The intent behind changing "uptime" is to walk through various age points and observe system behavior. For example, here are a couple of the defined "magic" age points that are used in my test script:

Power of 2 Integer Value Age Pt (Days) Age Pt (Seconds)
2^7 128 5.3333333333 460800
2^8 256 10.6666666667 921600

For each age point, certain components have uptime set 90 minutes prior to that age point, then the script sleeps for 2.5 hours to let the system run through that age point. After the 2.5 hours expires, the uptime is set to the next age point
(minus 90 minutes). The age points above could be associated with timers using a char vs. an unsigned char, and the goal here would be to catch improper use of a char for storing a timer value. So I would like to be able to increase the uptime counter to be able to walk through the data points (and several others) listed above.
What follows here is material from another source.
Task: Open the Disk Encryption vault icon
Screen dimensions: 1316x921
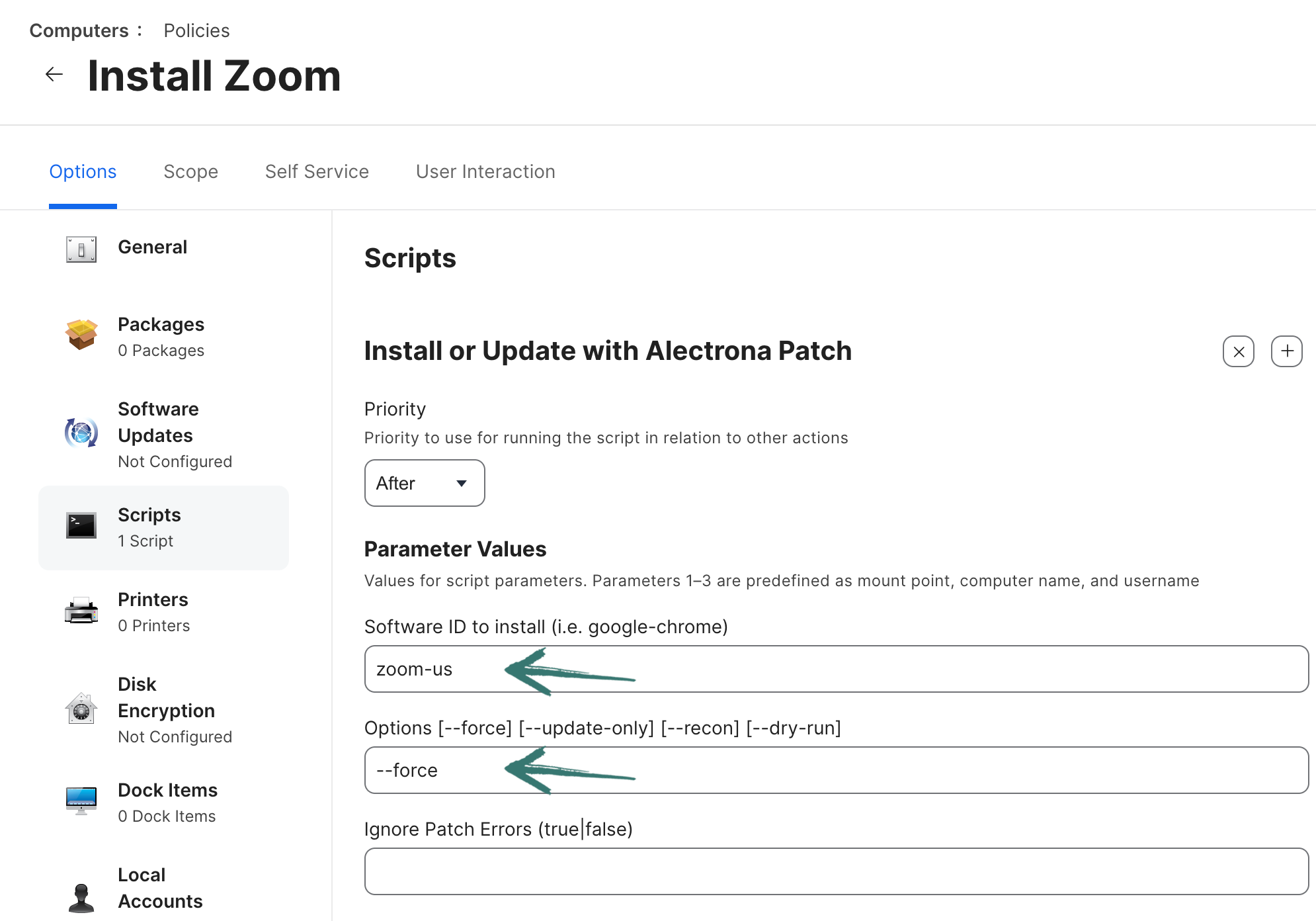Action: 81,709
Hope that clarifies a bit. Our test systems get booted periodically so the uptime values we see in our test labs don't really reflect what may (or should) be seen in the field.
Uptime isn't what you want then. All uptime does is measure the elapsed time since the last boot - it isn't used for anything.

You want to set the system DATE to some value and see what happens when it crosses that date (jan 1 1970 at 0:00:00 is when the system clock starts, and negative numbers are allowed).
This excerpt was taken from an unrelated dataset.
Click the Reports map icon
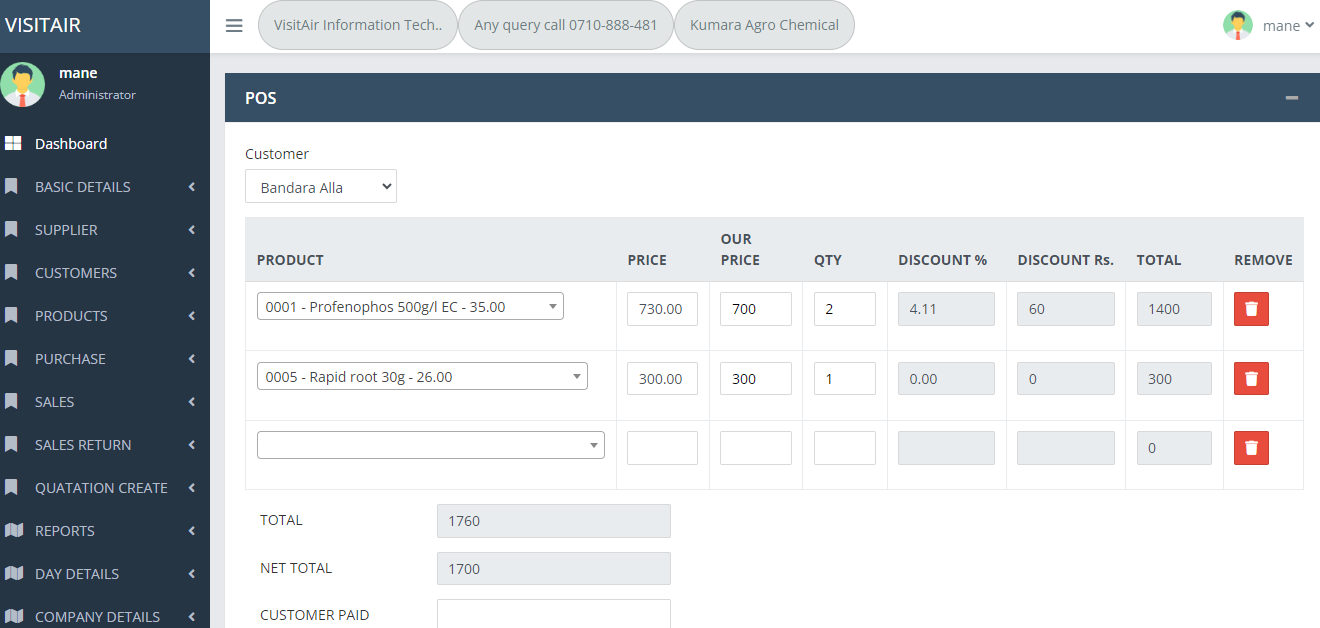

There was a 32 bit overflow in 2038... but that won't overflow on 64 bit systems (ints were changed to 64 bit values during system compilation... and it may even have been changed on 32 bit systems - haven't looked recently).

Applications use the system date - not the uptime for timing things.

Now, in some circumstances, there is a delta time used for timing things (usually very short timing). But again, the uptime is not used to compute the short timing interval.

One last thing: a reference to the UNIX time (used by Linux):

http://en.wikipedia.org/wiki/Unix_time

Last edited by jpollard; 03-31-2014 at 05:18 PM.